Feelings are critical, I think.
A situation or an experience which creates a pleasant feeling, or which feels emotionally satisfying in some way can be difficult to let go of. One tries to repeat the experience in order to repeat, or maintain, that feeling.I suspect that this mechanism and the drive for emotional fulfilment is at the root of the process of identity formation.
I have a friend ( two friends actually, but here i refer to one in particular)) who tends to express all of her life and emotional crises through dramatic physical disease, malfunction or distress. Her marriage broke up when on one occasion she felt her husband did not take her injury as seriously( or show as much concern) as she had expected.
When she was a child she was taken ill with a life threatening condition and was hospitalised. She recognises that she enjoyed all of the love and attention ( and the drama) that being so ill solicited from her parents and from the nursing staff. Even though as an adult she recognises this - Illness, injury or disease has become a primary way through which she works through her life crises. However, she is very much into self transformation and she puts a lot of emotional energy and commitment into recovering from any ailments she does suffer. She rarely, if ever, sees a doctor.
That is not to discount her ailments when they occur. They are real.
Grayson Perry, in his memoir, tells of his absent father and a brutal step-father. As a child he had a teddy bear who became known as 'Alan Measles'. Alan Measles became a sort of transitional object that contained and represented all of his more turbulent, and delicate, feelings ( I think he'd been given the teddy when he was ill with measles).
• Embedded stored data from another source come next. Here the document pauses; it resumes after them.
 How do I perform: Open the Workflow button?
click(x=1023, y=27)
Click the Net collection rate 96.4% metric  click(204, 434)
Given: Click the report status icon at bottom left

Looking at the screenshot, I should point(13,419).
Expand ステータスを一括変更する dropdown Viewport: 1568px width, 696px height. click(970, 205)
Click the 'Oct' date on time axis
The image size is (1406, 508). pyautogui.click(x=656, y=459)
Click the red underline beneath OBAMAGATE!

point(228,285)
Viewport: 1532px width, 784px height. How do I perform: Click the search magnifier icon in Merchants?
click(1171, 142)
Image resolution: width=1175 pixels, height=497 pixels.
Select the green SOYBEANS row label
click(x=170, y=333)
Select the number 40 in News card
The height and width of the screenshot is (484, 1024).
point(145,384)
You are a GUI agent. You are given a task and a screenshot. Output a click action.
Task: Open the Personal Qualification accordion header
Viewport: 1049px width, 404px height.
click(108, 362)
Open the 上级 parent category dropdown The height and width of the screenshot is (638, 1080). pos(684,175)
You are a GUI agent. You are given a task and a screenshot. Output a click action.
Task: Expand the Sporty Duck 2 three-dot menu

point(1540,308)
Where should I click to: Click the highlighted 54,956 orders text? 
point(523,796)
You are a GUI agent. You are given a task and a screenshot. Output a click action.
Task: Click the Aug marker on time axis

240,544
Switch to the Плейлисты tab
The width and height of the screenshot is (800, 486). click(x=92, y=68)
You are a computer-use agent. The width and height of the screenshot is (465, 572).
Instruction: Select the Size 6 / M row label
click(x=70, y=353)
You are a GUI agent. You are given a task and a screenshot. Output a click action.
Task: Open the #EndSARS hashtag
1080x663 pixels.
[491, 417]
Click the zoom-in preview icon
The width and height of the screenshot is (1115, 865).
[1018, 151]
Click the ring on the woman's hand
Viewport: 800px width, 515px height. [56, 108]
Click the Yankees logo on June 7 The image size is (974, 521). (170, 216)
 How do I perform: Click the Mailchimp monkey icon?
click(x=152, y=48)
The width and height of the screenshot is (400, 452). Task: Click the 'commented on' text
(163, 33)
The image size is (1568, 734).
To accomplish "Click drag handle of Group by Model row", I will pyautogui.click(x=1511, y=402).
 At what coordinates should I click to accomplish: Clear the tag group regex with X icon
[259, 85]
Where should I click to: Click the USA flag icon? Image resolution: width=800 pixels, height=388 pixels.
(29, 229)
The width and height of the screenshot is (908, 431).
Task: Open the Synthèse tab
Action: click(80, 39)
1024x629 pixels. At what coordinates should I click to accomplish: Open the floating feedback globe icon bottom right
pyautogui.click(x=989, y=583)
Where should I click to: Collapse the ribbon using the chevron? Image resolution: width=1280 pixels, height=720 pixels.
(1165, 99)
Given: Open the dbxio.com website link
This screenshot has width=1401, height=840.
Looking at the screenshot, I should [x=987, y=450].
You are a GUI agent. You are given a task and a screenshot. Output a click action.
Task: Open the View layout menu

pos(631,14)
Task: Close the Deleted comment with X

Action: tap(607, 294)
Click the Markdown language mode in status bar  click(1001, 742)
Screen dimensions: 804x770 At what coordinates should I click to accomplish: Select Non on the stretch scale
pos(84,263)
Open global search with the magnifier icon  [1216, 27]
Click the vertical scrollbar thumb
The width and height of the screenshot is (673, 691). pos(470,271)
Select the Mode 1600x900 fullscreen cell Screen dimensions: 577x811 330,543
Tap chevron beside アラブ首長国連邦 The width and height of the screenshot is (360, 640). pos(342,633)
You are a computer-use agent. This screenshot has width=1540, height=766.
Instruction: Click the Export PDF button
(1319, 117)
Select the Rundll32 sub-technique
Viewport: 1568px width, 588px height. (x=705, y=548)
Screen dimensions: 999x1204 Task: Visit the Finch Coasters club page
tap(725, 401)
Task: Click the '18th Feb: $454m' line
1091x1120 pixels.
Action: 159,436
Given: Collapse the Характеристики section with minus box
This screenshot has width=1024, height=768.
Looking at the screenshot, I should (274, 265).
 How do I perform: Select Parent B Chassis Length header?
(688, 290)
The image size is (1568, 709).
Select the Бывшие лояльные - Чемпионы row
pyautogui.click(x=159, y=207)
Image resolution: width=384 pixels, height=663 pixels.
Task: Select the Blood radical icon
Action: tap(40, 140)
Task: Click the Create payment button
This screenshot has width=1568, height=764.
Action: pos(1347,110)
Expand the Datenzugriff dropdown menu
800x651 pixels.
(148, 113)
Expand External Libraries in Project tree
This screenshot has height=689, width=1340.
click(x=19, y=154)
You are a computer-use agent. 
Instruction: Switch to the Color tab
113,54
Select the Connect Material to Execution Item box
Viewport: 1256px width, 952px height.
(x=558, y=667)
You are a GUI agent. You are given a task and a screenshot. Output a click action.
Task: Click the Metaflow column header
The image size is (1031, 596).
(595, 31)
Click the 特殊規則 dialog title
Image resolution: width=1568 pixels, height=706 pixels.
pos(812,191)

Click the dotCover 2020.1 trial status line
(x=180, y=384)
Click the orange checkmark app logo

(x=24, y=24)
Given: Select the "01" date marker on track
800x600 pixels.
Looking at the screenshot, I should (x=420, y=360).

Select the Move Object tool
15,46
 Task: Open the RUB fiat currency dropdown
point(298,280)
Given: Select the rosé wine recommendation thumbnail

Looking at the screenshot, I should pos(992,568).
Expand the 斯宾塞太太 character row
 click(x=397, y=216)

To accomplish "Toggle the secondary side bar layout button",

It was also around this time( 4 years old) that he started to secretly wear his mother's and sister's clothing. In his mind a little girl would be the recipient of more care and love from others than he felt he, as a boy, was receiving. Boys were supposed not to cry and to be tough. Dressing up as a girl was a way to recreate the feeling of being loved and cared for. As an adult his favourite cross dressing character was initially a 4 year old girl ( can't recall her name). Dressing this way in public also brought him lots of attention.